→ **RAW DATA**
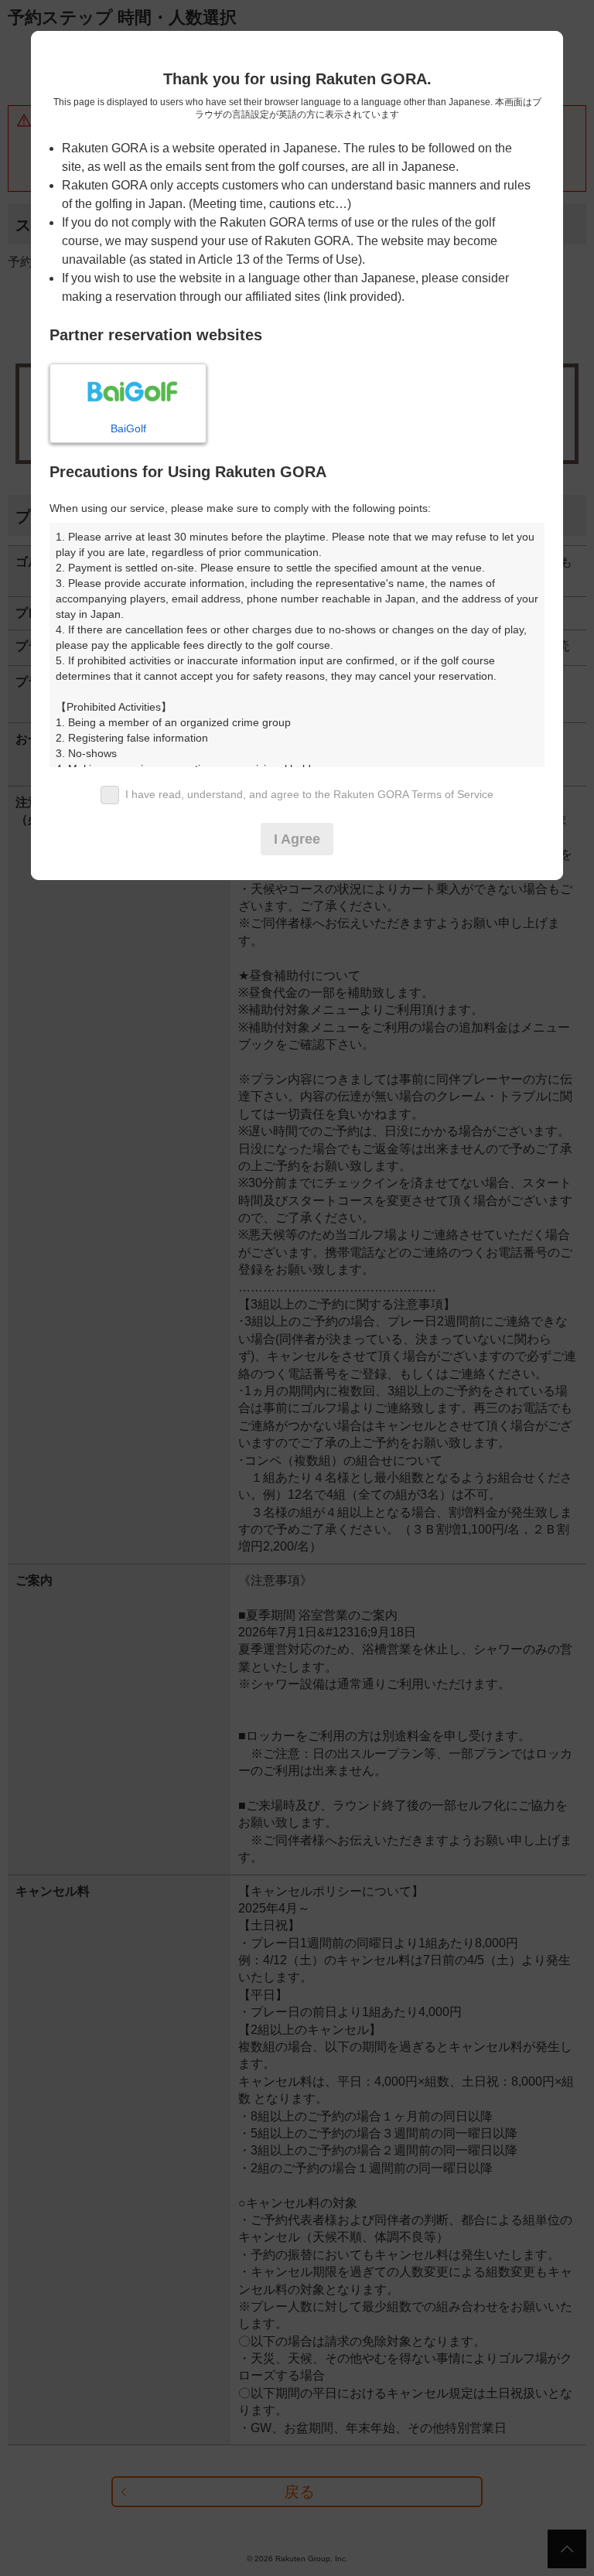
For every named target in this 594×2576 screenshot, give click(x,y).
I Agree (297, 839)
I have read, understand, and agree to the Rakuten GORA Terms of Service (309, 794)
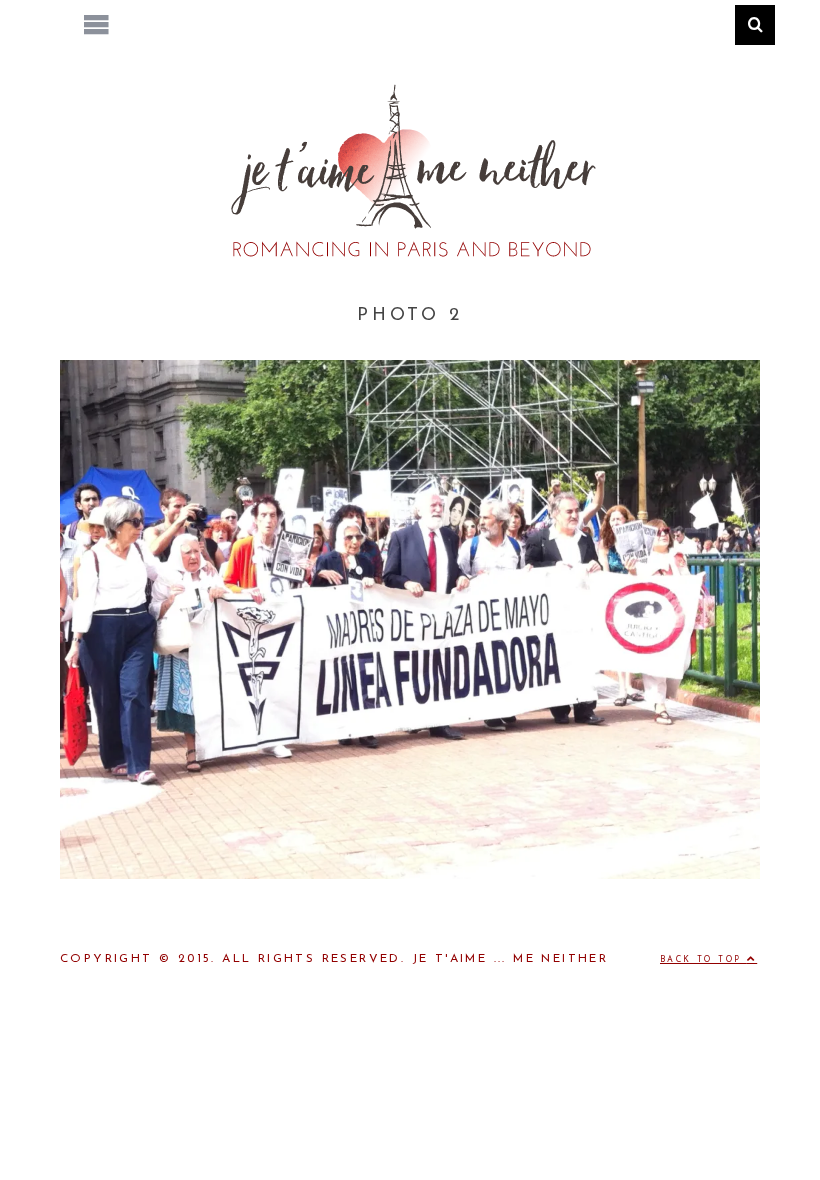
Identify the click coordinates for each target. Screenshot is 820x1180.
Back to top (703, 960)
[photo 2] (410, 875)
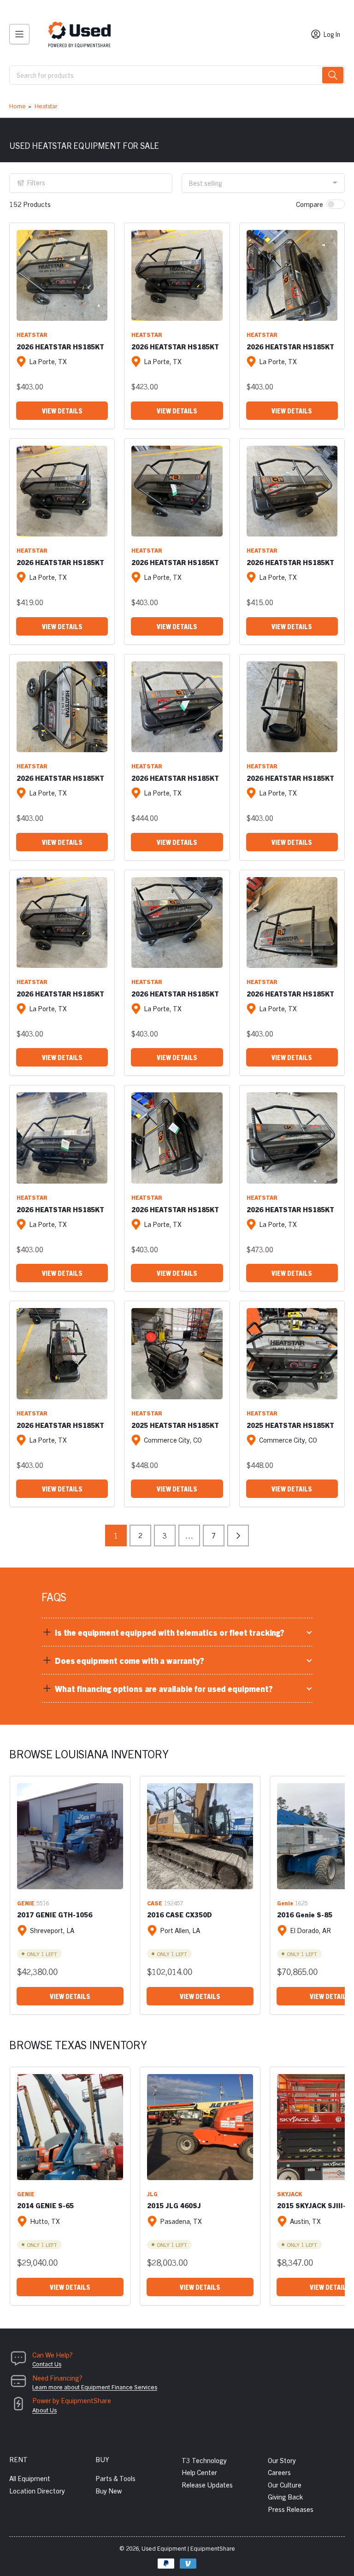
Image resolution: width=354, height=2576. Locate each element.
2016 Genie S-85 (304, 1914)
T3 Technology (204, 2460)
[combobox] (177, 75)
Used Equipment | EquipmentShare (188, 2548)
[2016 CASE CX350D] (200, 1836)
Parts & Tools (115, 2478)
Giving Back (285, 2496)
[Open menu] (19, 34)
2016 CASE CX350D (179, 1914)
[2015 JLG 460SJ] (200, 2127)
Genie (285, 1902)
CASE (154, 1902)
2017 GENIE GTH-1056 (54, 1914)
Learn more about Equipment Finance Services (94, 2387)
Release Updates (207, 2484)
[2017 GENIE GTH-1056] (70, 1836)
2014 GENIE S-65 (45, 2205)
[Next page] (238, 1535)
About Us (44, 2410)
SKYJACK (289, 2193)
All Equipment (29, 2478)
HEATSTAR (32, 334)
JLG (152, 2193)
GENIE (26, 1902)
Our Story (282, 2460)
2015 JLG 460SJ (174, 2205)
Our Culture (284, 2484)
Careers (279, 2472)
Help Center (199, 2472)
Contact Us (46, 2364)
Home (17, 106)
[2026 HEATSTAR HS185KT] (62, 275)
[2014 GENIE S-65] (70, 2127)
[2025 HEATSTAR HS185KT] (176, 1353)
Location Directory (37, 2490)
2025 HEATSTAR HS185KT (175, 1425)
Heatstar (46, 106)
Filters (36, 182)
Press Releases (290, 2509)
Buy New (108, 2490)
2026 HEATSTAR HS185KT (60, 346)
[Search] (333, 75)
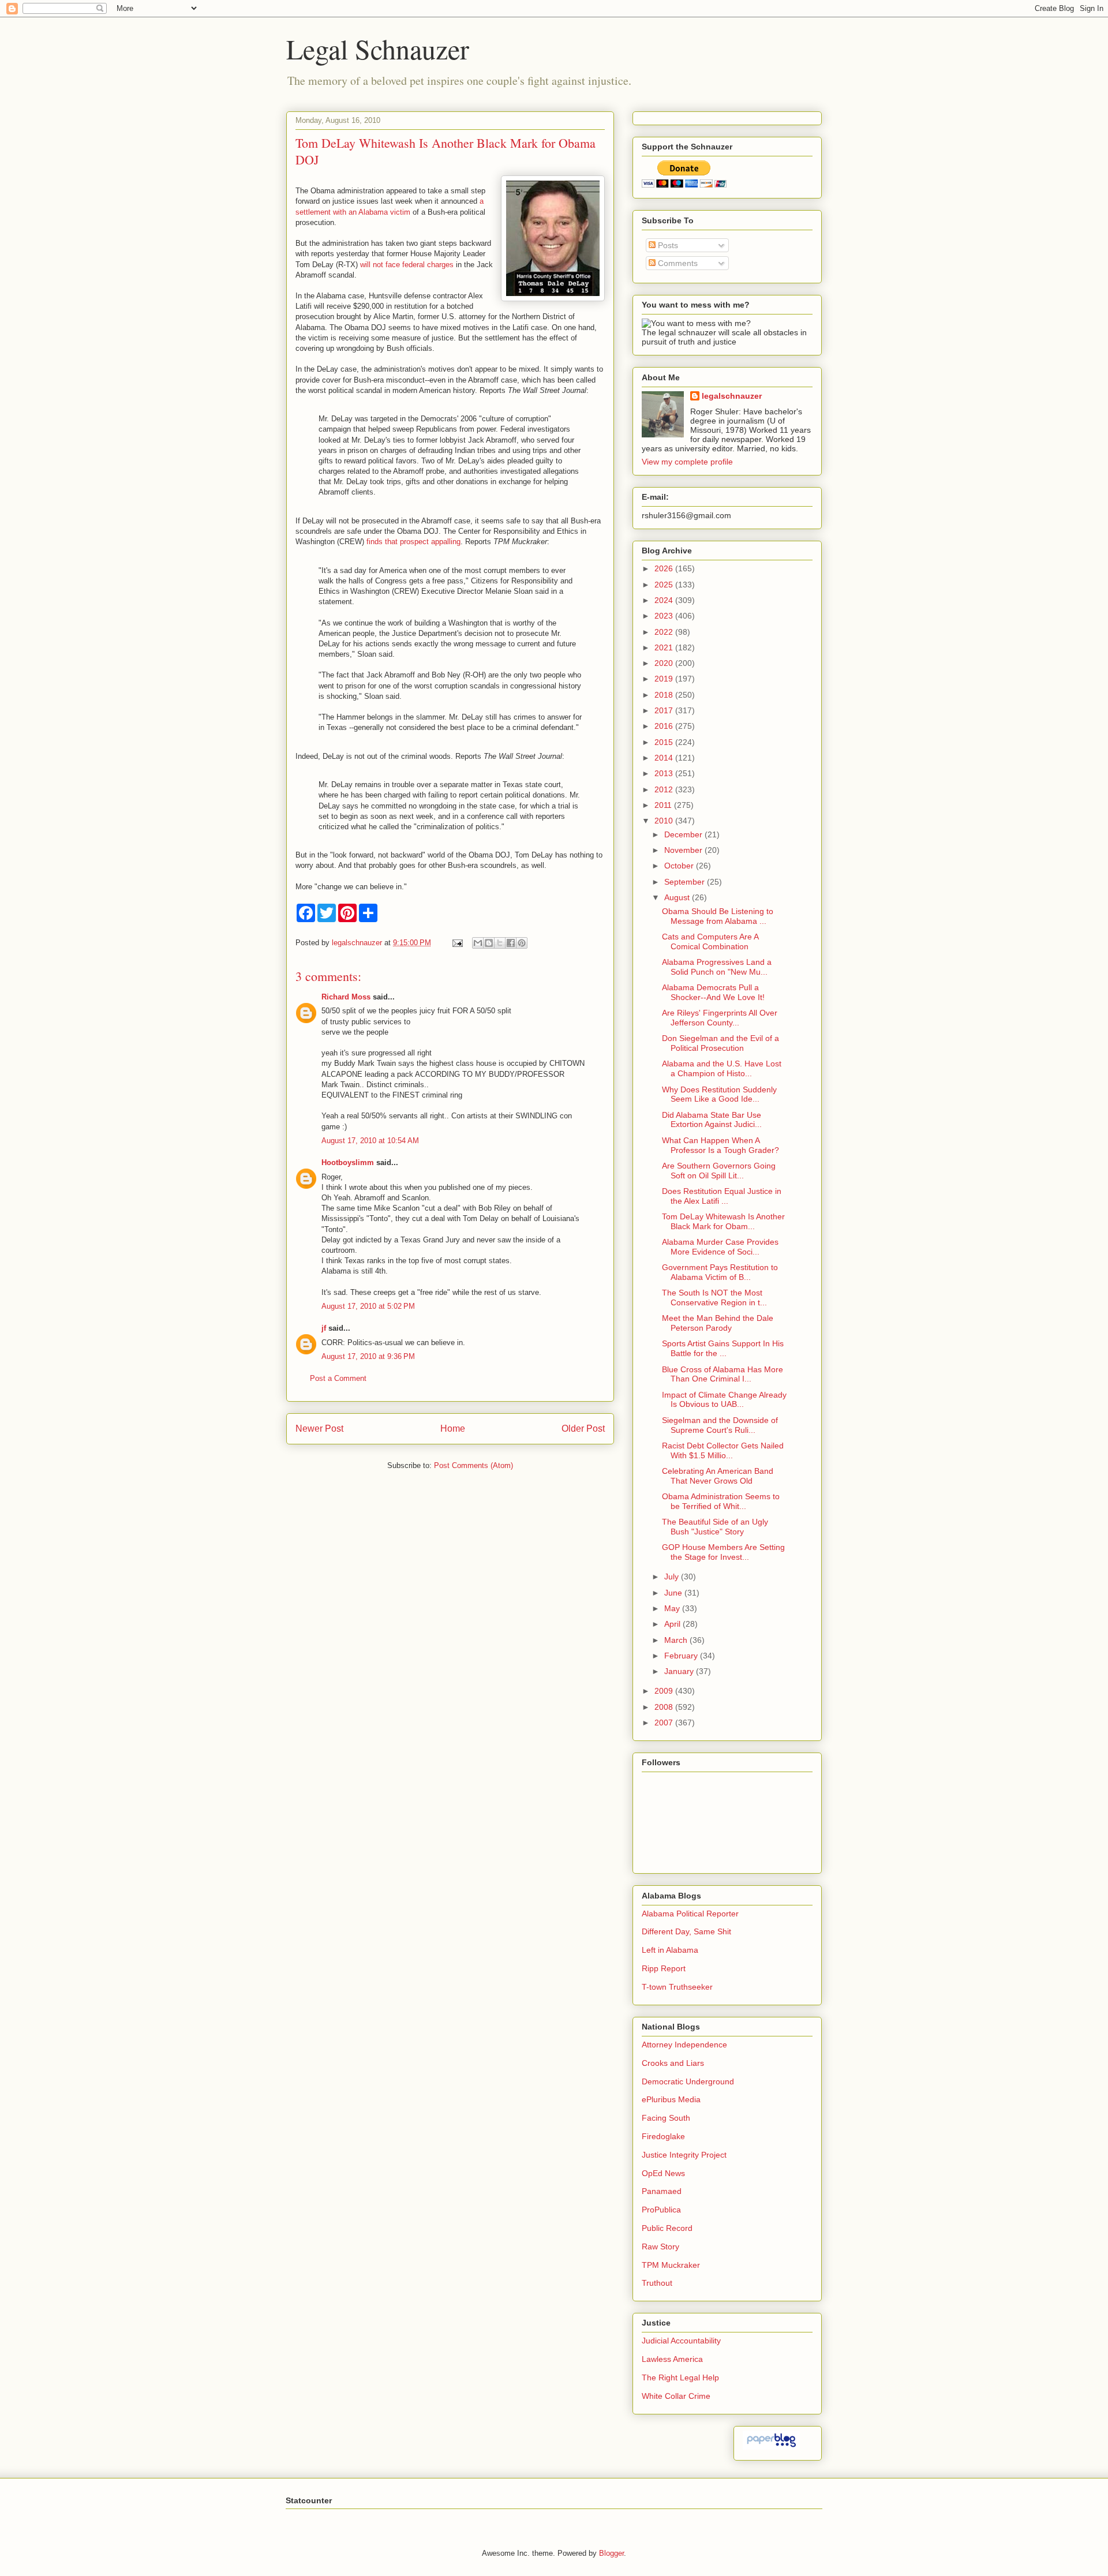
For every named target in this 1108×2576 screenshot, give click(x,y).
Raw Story (660, 2246)
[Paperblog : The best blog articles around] (771, 2446)
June (674, 1592)
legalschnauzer (732, 395)
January (680, 1671)
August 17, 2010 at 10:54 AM (370, 1140)
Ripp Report (664, 1968)
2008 (664, 1707)
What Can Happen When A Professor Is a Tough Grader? (720, 1145)
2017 (664, 710)
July (672, 1576)
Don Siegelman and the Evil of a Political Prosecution (720, 1043)
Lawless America (672, 2359)
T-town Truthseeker (677, 1986)
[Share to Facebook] (510, 943)
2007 (664, 1722)
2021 (664, 647)
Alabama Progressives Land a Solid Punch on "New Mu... (717, 966)
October (680, 865)
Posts (667, 245)
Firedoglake (663, 2136)
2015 (664, 742)
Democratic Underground (688, 2081)
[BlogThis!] (489, 943)
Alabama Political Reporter (690, 1913)
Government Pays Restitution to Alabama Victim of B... (720, 1272)
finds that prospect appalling (413, 541)
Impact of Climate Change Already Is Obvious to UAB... (724, 1399)
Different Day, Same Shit (686, 1931)
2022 (664, 631)
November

→ **TASK GOAL**
Output the full material above exactly, leaving every picture out.

→ **EXPECTED ANSWER**
For every named target in this 594×2576 screenshot, give click(x,y).
I Agree (297, 839)
I have read, understand, and agree to the Rakuten GORA Terms of Service (309, 794)
Identify the click coordinates for each target. Screenshot is 820x1180.
Back to top (703, 960)
[photo 2] (410, 875)
Image resolution: width=354, height=2576. Locate each element.
2016 Genie S-85 (304, 1914)
T3 Technology (204, 2460)
[combobox] (177, 75)
Used Equipment | EquipmentShare (188, 2548)
[2016 CASE CX350D] (200, 1836)
Parts & Tools (115, 2478)
Giving Back (285, 2496)
[Open menu] (19, 34)
2016 CASE CX350D (179, 1914)
[2015 JLG 460SJ] (200, 2127)
Genie (285, 1902)
CASE (154, 1902)
2017 GENIE GTH-1056 (54, 1914)
Learn more about Equipment Finance Services (94, 2387)
Release Updates (207, 2484)
[2017 GENIE GTH-1056] (70, 1836)
2014 GENIE S-65 (45, 2205)
[Next page] (238, 1535)
About Us (44, 2410)
SKYJACK (289, 2193)
All Equipment (29, 2478)
HEATSTAR (32, 334)
JLG (152, 2193)
GENIE (26, 1902)
Our Story (282, 2460)
2015 JLG 460SJ (174, 2205)
Our Culture (284, 2484)
Careers (279, 2472)
Help Center (199, 2472)
Contact Us (46, 2364)
Home (17, 106)
[2026 HEATSTAR HS185KT] (62, 275)
[2014 GENIE S-65] (70, 2127)
[2025 HEATSTAR HS185KT] (176, 1353)
Location Directory (37, 2490)
2025 HEATSTAR HS185KT (175, 1425)
Heatstar (46, 106)
Filters (36, 182)
Press Releases (290, 2509)
Buy New (108, 2490)
2026 HEATSTAR HS185KT (60, 346)
[Search] (333, 75)
For every named target in this 1108×2576 screenshot, give click(x,y).
Raw Story (660, 2246)
[Paperblog : The best blog articles around] (771, 2446)
June (674, 1592)
legalschnauzer (732, 395)
January (680, 1671)
August 17, 2010 at 10:54 AM (370, 1140)
Ripp Report (664, 1968)
2008 (664, 1707)
What Can Happen When A Professor Is a Tough Grader? (720, 1145)
2017 (664, 710)
July (672, 1576)
Don Siegelman and the Evil of a Political Prosecution (720, 1043)
Lawless America (672, 2359)
T-town Truthseeker (677, 1986)
[Share to Facebook] (510, 943)
2007 (664, 1722)
2021 (664, 647)
Alabama Progressives Land a Solid Punch on "New Mu... (717, 966)
October (680, 865)
Posts (667, 245)
Firedoglake (663, 2136)
2015 (664, 742)
Democratic Underground (688, 2081)
[BlogThis!] (489, 943)
Alabama Political Reporter (690, 1913)
Government Pays Restitution to Alabama Victim of B... (720, 1272)
finds that prospect appalling (413, 541)
Impact of Climate Change Already Is Obvious to UAB... (724, 1399)
Different Day, Same Shit (686, 1931)
2022 (664, 631)
November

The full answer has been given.